In April of 2007, a research study on the use of Gleevec to treat early stage gastrointestinal stromal tumors (GIST) -- a type of gastrointestinal cancer -- ground to a screeching halt. Mayo Clinic biostatisticians Daniel Sargent, Ph.D. and Karla Ballman, Ph.D., were responsible. Their exploration of the study's early data revealed that trial participants were enjoying a startlingly significant reduction in the risk of cancer recurrence--so startling, in fact, that the trial was stopped, in order to expedite Gleevec as a bona fide treatment for reducing the risk of recurrence in GIST.

"Clearly, the best possible outcome is when something works even better than we thought it would," says Dr. Sargent. He explains that he's seen this same situation with three studies over the last several years, situations where the trials could be stopped more quickly than originally planned, due to the recognition of a clearly positive result.

Dr. Sargent credits the exceptional collaboration between Mayo investigators and its Biostatistics Department: "Because we very closely monitored the study and were up-to-date with how patients were doing . . .we could stop the trial more quickly than we had anticipated, because of a very favorable result. The great thing about that is you're able to get that therapy then out to patients more quickly than you would have been able to otherwise."

So what exactly is the role of a biostatistician on a research study? When investigators (medical doctors or laboratory scientists) generate a question that they think needs answering, they call in a biostatistician to help decide the study's parameters, such as how many patients are needed to generate sufficient data and what kinds of measurements will be needed to explore the question. Once the data has been collected, the biostatistician analyzes it from all angles.

"For example, if we are testing a new sort of therapy, we want to know first, did that therapy work overall?" explains Dr. Sargent. "We're also going to be interested in whether it worked in men, in women, in younger patients or older patients or patients of different ethnic backgrounds." He says he "explores and interrogates" the data, in order to gain the greatest amount of scientific knowledge out of what has been collected.
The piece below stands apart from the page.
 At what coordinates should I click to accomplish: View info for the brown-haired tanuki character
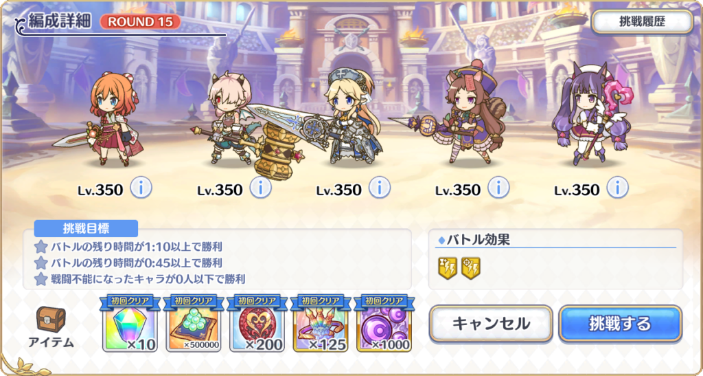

In the case of Gleevec, the study was designed to explore whether the drug could benefit patients who had undergone successful surgery in early stages of GIST, but still had the usual risk of recurrence.

It was thought that the study would require approximately 850 patients and six years in order to assess Gleevec's effect on preventing recurrence in early stage GIST. Instead, 4 _ years into the study, careful early analyses of the data revealed an exciting effect of the therapy.

"Gleevec actually reduced the risk of the cancer coming back by 2/3s, which was quite remarkable, and far better than we had even hoped might occur," explains Dr. Sargent. In light of these results, the study was ended, thus allowing Gleevec to go more quickly from being an experimental to an approved treatment for reducing the risk of recurrence in early stage GIST.

Dr. Sargent likes to use a sports analogy to explain the concept behind ending such a research study early. "If you set up a seven-game playoff series, the winner has to win four out of the seven games. You set it up this way because you think that the teams are pretty evenly matched, and so you predict that one game will go to one team, and another game will go to the other team, so you plan on requiring the full seven games in order to figure out which team is the best. Sometimes, though, one team will just win four games in a row, so you say 'We don't need to play games 5, 6, & 7, because one team is already clearly better than the other.'"

Dr. Sargent has been at this numbers game at Mayo for eleven years. A resident of Rochester since the age of nine, he went to the University of Minnesota for Bachelor's degrees in mathematics and statistics, and a Master's and Ph.D. in biostatistics. His pursuit of biostatistics was a natural for someone fascinated by mathematics, but compelled to use his or her talents and interests to help people. "That's why I find what I do so rewarding, being able to use the analytic skills and analytic training that I have to really improve people's lives."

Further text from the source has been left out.